PM2.5 refers to atmospheric particulate matter that has a diameter of less than 2.5 μm, which is about 3 per cent of the diameter of a human hair. In the study, the scientists used 2012/2013 data from four linked health services and analysed a total of 482,659 cases of men of 40 years of age and above who had attended preventative health services and had provided information on their smoking and betel quid chewing habits.

According to the study’s results, 1,617 cases of mouth cancer were diagnosed among the men in 2012/2013. Unsurprisingly, smoking and frequent betel quid chewing were significantly associated with a heightened risk of this diagnosis. However, so too were high levels of PM2.5. 

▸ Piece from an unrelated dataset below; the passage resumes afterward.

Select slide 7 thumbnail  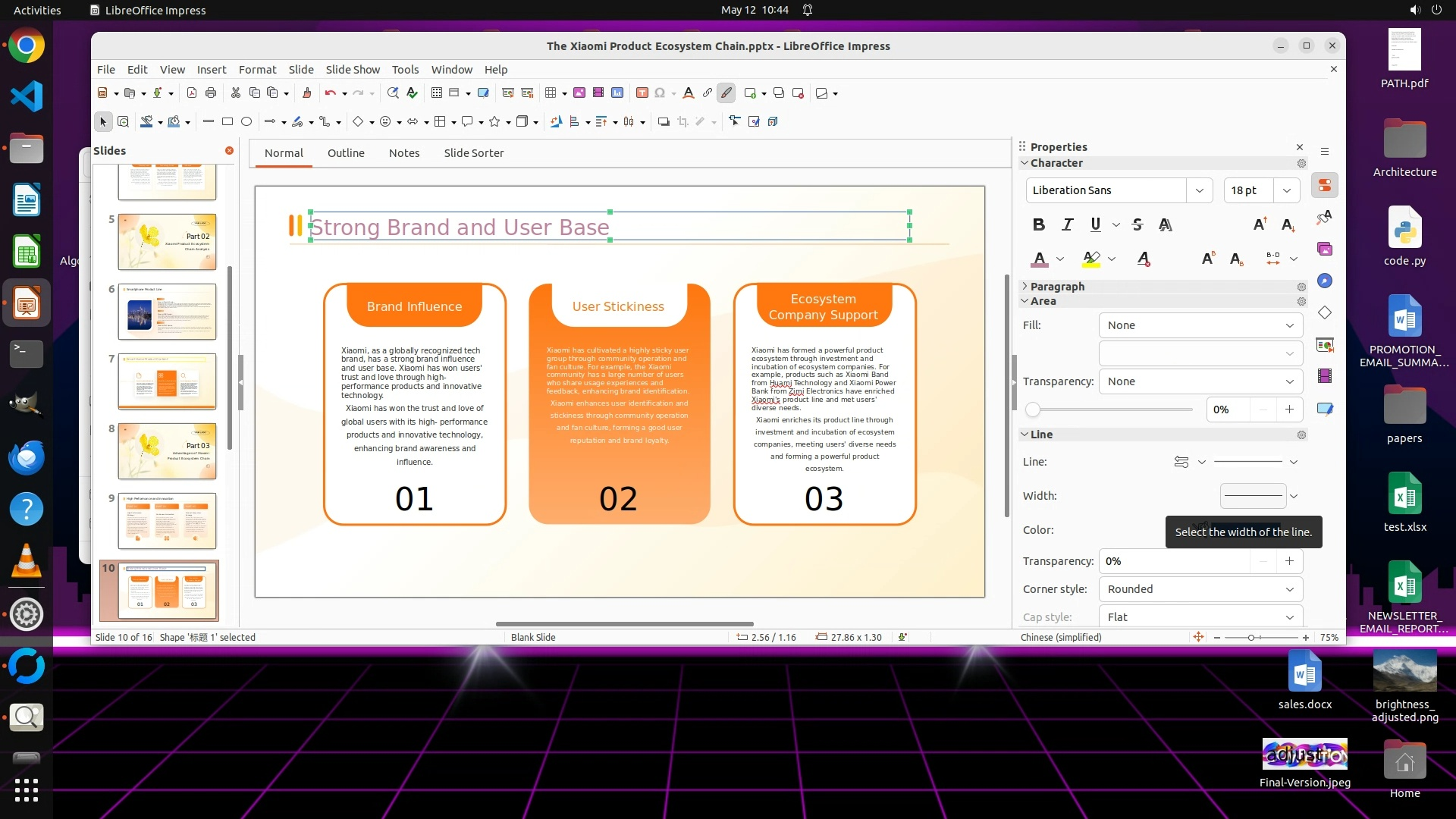click(167, 381)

When compared with levels below 26.74 μg/m3, those above 40.37 μg/mwere associated with a 43 per cent heightened risk of a mouth cancer diagnosis. Thus, the researchers, after considering potentially influential factors, found that increasing levels of PM2.5 may be associated with an increased risk of mouth cancer.

However, owing to the study’s observational methodology the authors pointed out that there are certain caveats to consider. These include the lack of data on how much PM2.5 enters the mouth and on long-term exposure to this pollutant. Nonetheless, they do believe that, owing to the large sample size, there is some room for further discussion regarding PM2.5 and its health effects.

The study, titled “Association between fine particulate matter and oral cancer among Taiwanese men”, was published online in the Journal of Investigative Medicine on 9 October 2018 ahead of inclusion in an issue.